**** Record extracts ****
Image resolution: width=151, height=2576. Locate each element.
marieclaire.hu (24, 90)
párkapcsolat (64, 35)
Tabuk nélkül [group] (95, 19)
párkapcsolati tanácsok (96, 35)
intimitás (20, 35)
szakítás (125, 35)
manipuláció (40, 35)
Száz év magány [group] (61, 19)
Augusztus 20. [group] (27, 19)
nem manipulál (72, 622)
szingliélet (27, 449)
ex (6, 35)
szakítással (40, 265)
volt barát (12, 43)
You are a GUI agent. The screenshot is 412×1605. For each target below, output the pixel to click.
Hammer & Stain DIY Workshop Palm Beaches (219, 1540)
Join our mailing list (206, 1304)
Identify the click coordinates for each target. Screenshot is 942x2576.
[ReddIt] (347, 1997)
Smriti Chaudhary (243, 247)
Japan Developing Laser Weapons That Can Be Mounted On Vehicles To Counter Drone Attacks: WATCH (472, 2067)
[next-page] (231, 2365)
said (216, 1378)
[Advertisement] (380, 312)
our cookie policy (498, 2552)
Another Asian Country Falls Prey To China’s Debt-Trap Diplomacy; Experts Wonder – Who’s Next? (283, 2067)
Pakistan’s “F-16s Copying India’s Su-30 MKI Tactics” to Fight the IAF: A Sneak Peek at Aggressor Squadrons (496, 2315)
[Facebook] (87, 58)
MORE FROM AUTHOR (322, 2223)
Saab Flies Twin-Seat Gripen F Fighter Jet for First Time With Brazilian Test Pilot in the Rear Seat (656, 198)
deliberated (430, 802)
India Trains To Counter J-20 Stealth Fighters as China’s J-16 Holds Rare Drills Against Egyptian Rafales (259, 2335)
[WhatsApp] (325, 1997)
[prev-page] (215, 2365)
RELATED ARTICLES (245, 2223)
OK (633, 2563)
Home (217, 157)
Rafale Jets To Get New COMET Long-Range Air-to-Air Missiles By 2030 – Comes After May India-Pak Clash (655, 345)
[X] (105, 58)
****
- Assigned task
Send back exactly the lines of the listing above starting at the one with "our cookie policy (498, 2552)" and ending at the one with "MORE FROM AUTHOR (322, 2223)", inclusive, and no others.

- Response to this task
our cookie policy (498, 2552)
Another Asian Country Falls Prey To China’s Debt-Trap Diplomacy; Experts Wonder – Who’s Next? (283, 2067)
Pakistan’s “F-16s Copying India’s Su-30 MKI Tactics” to Fight the IAF: A Sneak Peek at Aggressor Squadrons (496, 2315)
[Facebook] (87, 58)
MORE FROM AUTHOR (322, 2223)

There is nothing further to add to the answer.